## Extracted records
++++++++++++++++++++

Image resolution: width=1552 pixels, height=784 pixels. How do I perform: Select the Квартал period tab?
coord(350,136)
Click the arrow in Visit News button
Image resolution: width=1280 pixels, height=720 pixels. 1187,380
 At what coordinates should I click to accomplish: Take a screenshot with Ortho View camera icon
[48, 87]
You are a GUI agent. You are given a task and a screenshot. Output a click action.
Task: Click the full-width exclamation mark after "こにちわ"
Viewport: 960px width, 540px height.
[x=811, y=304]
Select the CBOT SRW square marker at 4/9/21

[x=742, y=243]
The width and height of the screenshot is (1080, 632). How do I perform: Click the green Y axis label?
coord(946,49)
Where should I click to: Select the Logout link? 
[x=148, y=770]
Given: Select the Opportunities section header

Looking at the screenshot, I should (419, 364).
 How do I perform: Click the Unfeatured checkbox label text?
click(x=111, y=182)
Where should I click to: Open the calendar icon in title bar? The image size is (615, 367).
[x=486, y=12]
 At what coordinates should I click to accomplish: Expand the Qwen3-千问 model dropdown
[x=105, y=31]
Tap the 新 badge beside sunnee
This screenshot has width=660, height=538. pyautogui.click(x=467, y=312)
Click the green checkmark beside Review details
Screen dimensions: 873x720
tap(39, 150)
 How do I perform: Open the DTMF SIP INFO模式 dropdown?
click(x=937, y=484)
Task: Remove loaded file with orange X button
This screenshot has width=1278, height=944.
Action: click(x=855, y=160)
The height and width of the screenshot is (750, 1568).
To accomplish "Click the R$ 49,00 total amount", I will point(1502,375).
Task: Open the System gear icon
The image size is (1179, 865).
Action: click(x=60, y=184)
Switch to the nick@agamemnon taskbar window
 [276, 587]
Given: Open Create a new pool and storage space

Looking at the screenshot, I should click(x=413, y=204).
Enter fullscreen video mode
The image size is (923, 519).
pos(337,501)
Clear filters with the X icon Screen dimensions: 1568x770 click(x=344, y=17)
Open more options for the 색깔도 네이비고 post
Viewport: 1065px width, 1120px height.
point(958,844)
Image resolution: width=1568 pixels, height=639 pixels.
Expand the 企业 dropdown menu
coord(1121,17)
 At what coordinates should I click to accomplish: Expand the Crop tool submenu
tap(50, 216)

++++++++++++++++++++

## What to produce
Reproduce all of the records above verbatim, keeping every character and line as it stands.

## Written solution
Image resolution: width=1552 pixels, height=784 pixels. How do I perform: Select the Квартал period tab?
coord(350,136)
Click the arrow in Visit News button
Image resolution: width=1280 pixels, height=720 pixels. 1187,380
 At what coordinates should I click to accomplish: Take a screenshot with Ortho View camera icon
[48, 87]
You are a GUI agent. You are given a task and a screenshot. Output a click action.
Task: Click the full-width exclamation mark after "こにちわ"
Viewport: 960px width, 540px height.
[x=811, y=304]
Select the CBOT SRW square marker at 4/9/21

[x=742, y=243]
The width and height of the screenshot is (1080, 632). How do I perform: Click the green Y axis label?
coord(946,49)
Where should I click to: Select the Logout link? 
[x=148, y=770]
Given: Select the Opportunities section header

Looking at the screenshot, I should (419, 364).
 How do I perform: Click the Unfeatured checkbox label text?
click(x=111, y=182)
Where should I click to: Open the calendar icon in title bar? The image size is (615, 367).
[x=486, y=12]
 At what coordinates should I click to accomplish: Expand the Qwen3-千问 model dropdown
[x=105, y=31]
Tap the 新 badge beside sunnee
This screenshot has width=660, height=538. pyautogui.click(x=467, y=312)
Click the green checkmark beside Review details
Screen dimensions: 873x720
tap(39, 150)
 How do I perform: Open the DTMF SIP INFO模式 dropdown?
click(x=937, y=484)
Task: Remove loaded file with orange X button
This screenshot has width=1278, height=944.
Action: click(x=855, y=160)
The height and width of the screenshot is (750, 1568).
To accomplish "Click the R$ 49,00 total amount", I will point(1502,375).
Task: Open the System gear icon
The image size is (1179, 865).
Action: click(x=60, y=184)
Switch to the nick@agamemnon taskbar window
 [276, 587]
Given: Open Create a new pool and storage space

Looking at the screenshot, I should click(x=413, y=204).
Enter fullscreen video mode
The image size is (923, 519).
pos(337,501)
Clear filters with the X icon Screen dimensions: 1568x770 click(x=344, y=17)
Open more options for the 색깔도 네이비고 post
Viewport: 1065px width, 1120px height.
point(958,844)
Image resolution: width=1568 pixels, height=639 pixels.
Expand the 企业 dropdown menu
coord(1121,17)
 At what coordinates should I click to accomplish: Expand the Crop tool submenu
tap(50, 216)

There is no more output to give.